刚看到DeepSeek-V3的发布消息,中文理解和数学推理能力突出,API价格只有GPT-5的五分之一,这波操作属实有点狠。从技术角度看,DeepSeek-V3在中文场景下的优化显然下了功夫,比如对成语、古诗词、长文本的语义捕捉能力,可能采用了更细粒度的tokenizer或领域自适应预训练策略。这不像某些模型只在benchmark上刷分,而是落到实际应用里能感知到的提升。
个人经验来说,之前用GPT-5处理中文技术文档时,偶尔会出现术语理解偏差或逻辑跳跃,而DeepSeek-V3如果能做到一致性好、成本低,那对中小企业做本地化部署或API调用就是降维打击。
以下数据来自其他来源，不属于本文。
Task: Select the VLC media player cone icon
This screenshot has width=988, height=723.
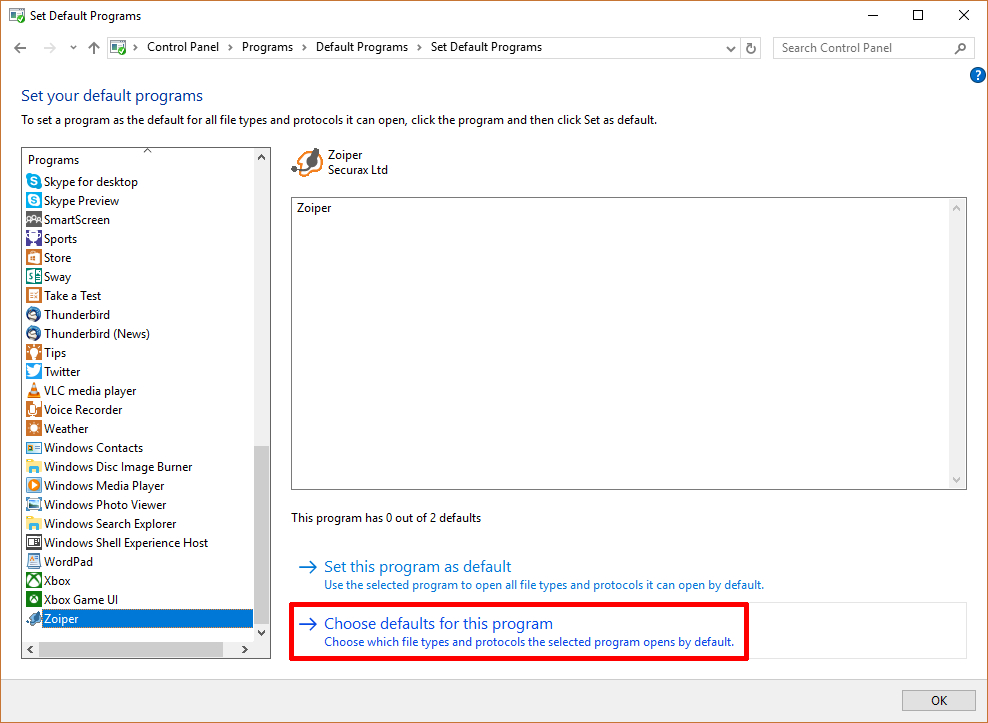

不过,我怀疑它在英文或跨语言任务上的泛化能力是否同样出色,毕竟训练数据分布可能偏向中文。
讨论点:1)DeepSeek-V3的“中文突出”是数据量堆出来的,还是架构上有创新?2)五分之一的价格是否意味着在算力效率或模型蒸馏上有突破?这会不会倒逼GPT-5降价,或者加速国产模型在海外市场的渗透?大家实际测试过中文长文本生成或逻辑推理任务了吗?欢迎分享对比结果。